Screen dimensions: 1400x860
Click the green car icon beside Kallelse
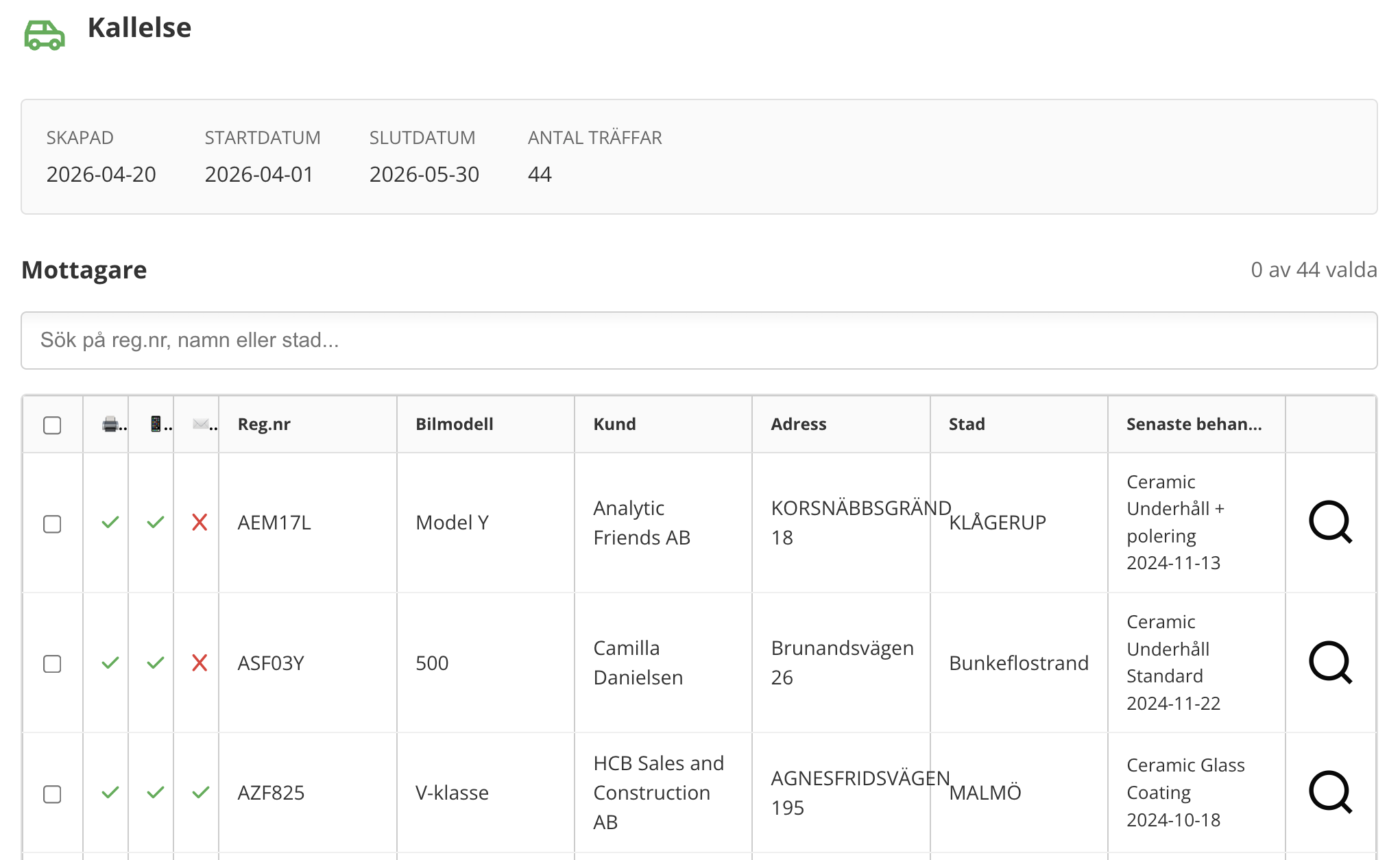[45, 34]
-*-
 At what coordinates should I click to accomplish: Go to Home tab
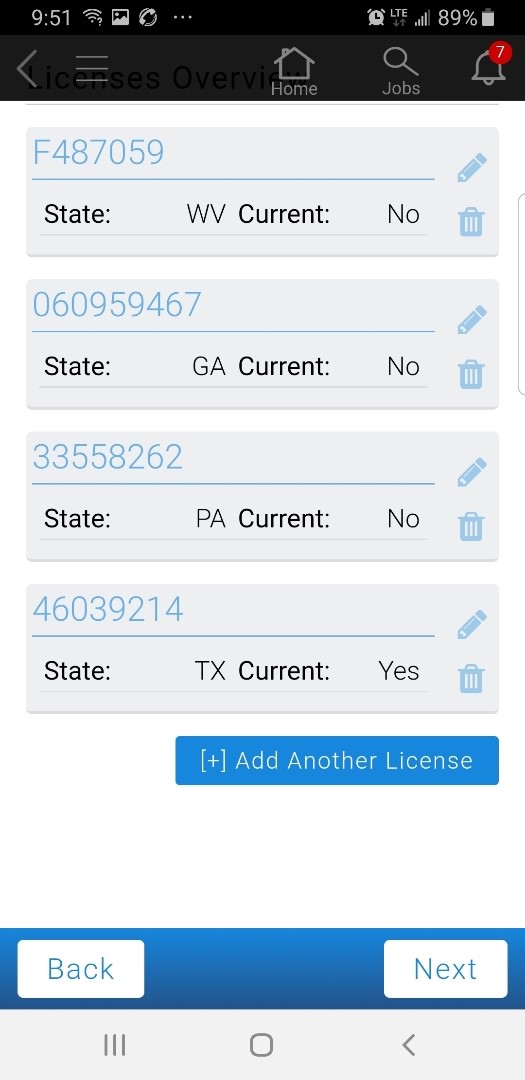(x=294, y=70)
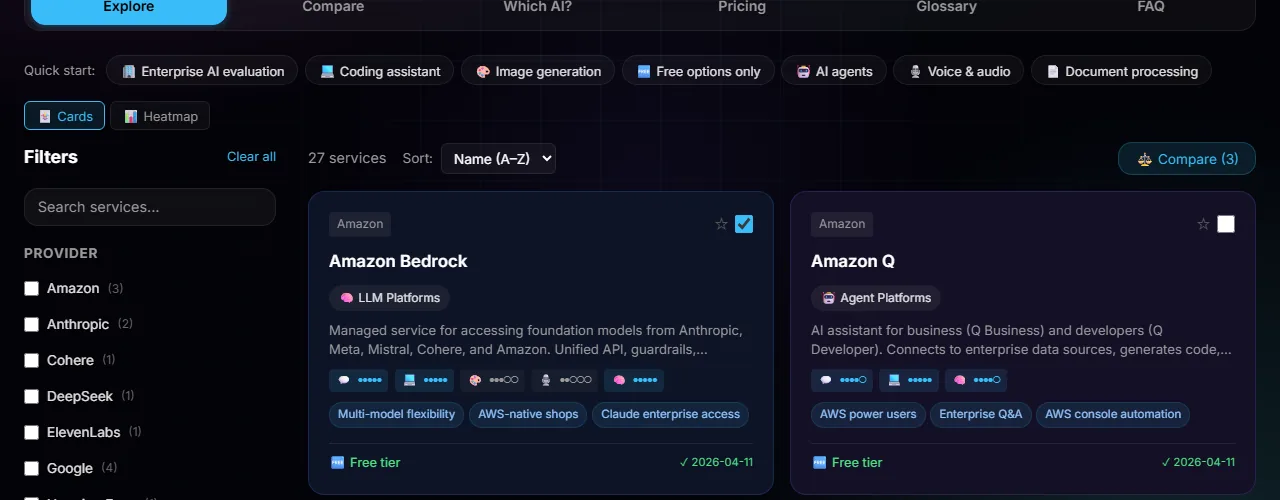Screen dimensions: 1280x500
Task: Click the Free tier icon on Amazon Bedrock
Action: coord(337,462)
-*-
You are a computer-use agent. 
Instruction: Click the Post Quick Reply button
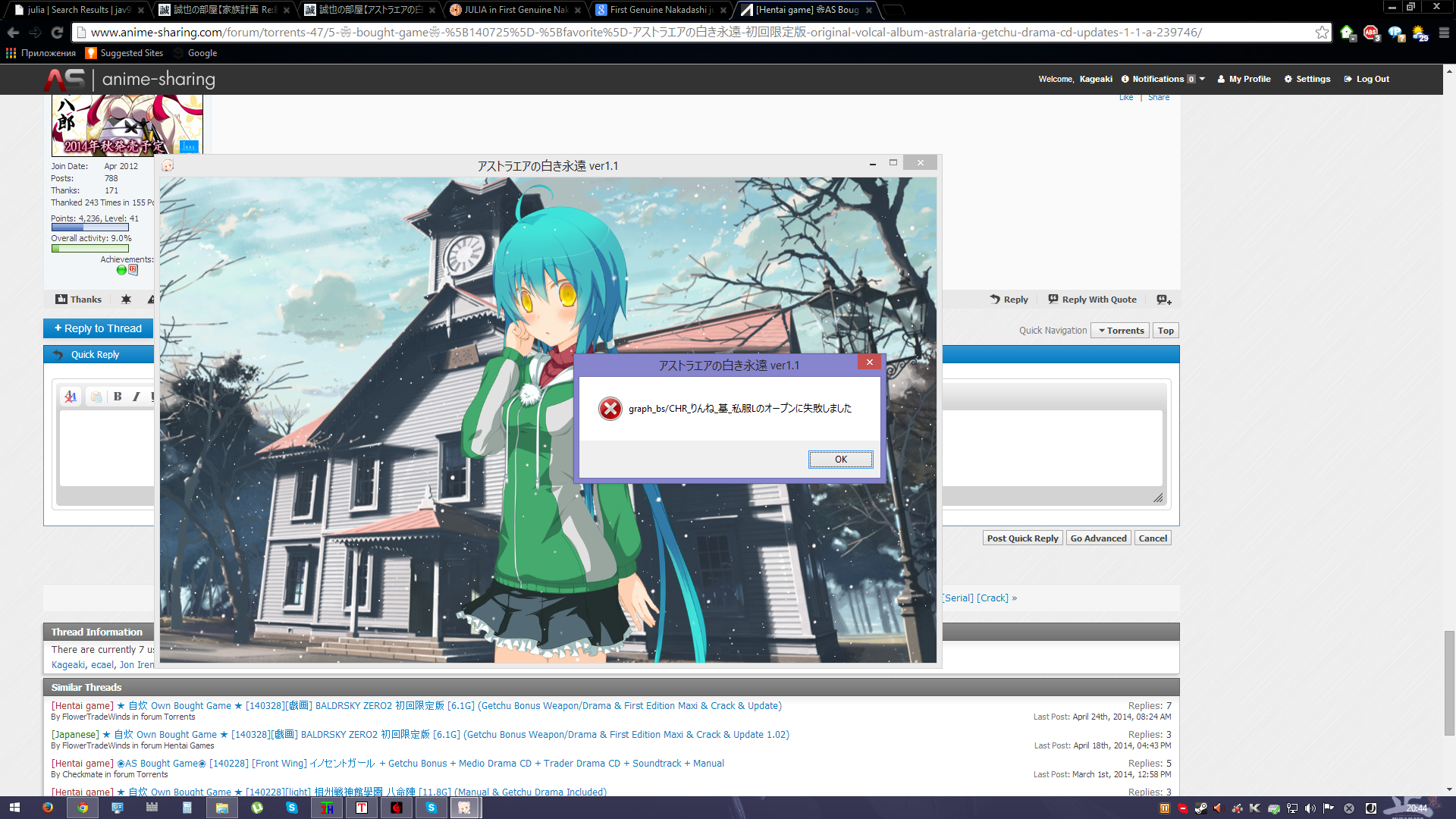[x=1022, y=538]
-*-
• What the task requires
Reproduce the data above, beginning at the line that has "You are a computer-use agent." and stopping after the line that has "[x=1022, y=538]". Omit the pictures from your answer.

• Right answer
You are a computer-use agent. 
Instruction: Click the Post Quick Reply button
[x=1022, y=538]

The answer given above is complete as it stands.